Problem: When the line containing "製品 (334, 1411)" is found in the data below, copy it and each line after it through the line containing "採用情報 (690, 1411)", exactly and with no others.

───── Records provided ─────

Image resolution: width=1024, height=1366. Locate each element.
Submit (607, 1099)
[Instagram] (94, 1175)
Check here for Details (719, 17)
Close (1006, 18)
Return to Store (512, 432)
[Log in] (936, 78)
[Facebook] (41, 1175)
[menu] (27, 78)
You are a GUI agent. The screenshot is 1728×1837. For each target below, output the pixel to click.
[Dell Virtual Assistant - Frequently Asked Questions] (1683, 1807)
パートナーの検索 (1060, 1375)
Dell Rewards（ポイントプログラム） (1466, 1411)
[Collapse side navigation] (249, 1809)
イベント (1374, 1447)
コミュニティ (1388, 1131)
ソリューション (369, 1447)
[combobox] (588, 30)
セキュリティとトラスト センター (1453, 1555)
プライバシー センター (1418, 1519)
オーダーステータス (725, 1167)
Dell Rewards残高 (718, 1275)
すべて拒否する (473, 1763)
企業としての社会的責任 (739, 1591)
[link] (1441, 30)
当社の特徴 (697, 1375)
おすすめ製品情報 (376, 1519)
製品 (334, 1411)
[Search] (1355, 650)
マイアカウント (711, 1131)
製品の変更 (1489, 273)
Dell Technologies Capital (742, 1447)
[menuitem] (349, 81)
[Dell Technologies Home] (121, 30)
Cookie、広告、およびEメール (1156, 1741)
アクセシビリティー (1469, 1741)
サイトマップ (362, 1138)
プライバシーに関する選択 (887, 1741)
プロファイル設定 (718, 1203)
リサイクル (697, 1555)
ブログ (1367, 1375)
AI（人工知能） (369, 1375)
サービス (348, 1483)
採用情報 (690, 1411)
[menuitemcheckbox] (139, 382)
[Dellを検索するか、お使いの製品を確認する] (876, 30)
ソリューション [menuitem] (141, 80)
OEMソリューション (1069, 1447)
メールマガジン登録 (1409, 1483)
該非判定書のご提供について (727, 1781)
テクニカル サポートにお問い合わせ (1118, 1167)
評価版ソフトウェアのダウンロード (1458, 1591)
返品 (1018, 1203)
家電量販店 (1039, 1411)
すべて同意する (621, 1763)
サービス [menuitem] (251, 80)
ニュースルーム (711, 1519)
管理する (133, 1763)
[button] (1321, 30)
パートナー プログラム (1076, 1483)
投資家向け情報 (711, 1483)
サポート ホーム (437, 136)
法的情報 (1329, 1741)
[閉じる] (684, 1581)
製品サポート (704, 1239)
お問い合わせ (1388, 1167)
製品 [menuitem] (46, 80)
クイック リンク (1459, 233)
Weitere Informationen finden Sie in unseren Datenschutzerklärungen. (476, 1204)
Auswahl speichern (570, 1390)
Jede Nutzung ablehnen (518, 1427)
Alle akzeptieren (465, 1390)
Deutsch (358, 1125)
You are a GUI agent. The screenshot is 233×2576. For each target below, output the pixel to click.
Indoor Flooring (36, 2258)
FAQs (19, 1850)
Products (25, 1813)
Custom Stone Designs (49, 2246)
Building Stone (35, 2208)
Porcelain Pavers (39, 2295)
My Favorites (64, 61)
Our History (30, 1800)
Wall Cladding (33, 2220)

─────

Output for this exercise:
製品 (334, 1411)
[Search] (1355, 650)
マイアカウント (711, 1131)
製品の変更 (1489, 273)
Dell Technologies Capital (742, 1447)
[menuitem] (349, 81)
[Dell Technologies Home] (121, 30)
Cookie、広告、およびEメール (1156, 1741)
アクセシビリティー (1469, 1741)
サイトマップ (362, 1138)
プライバシーに関する選択 (887, 1741)
プロファイル設定 (718, 1203)
リサイクル (697, 1555)
ブログ (1367, 1375)
AI（人工知能） (369, 1375)
サービス (348, 1483)
採用情報 (690, 1411)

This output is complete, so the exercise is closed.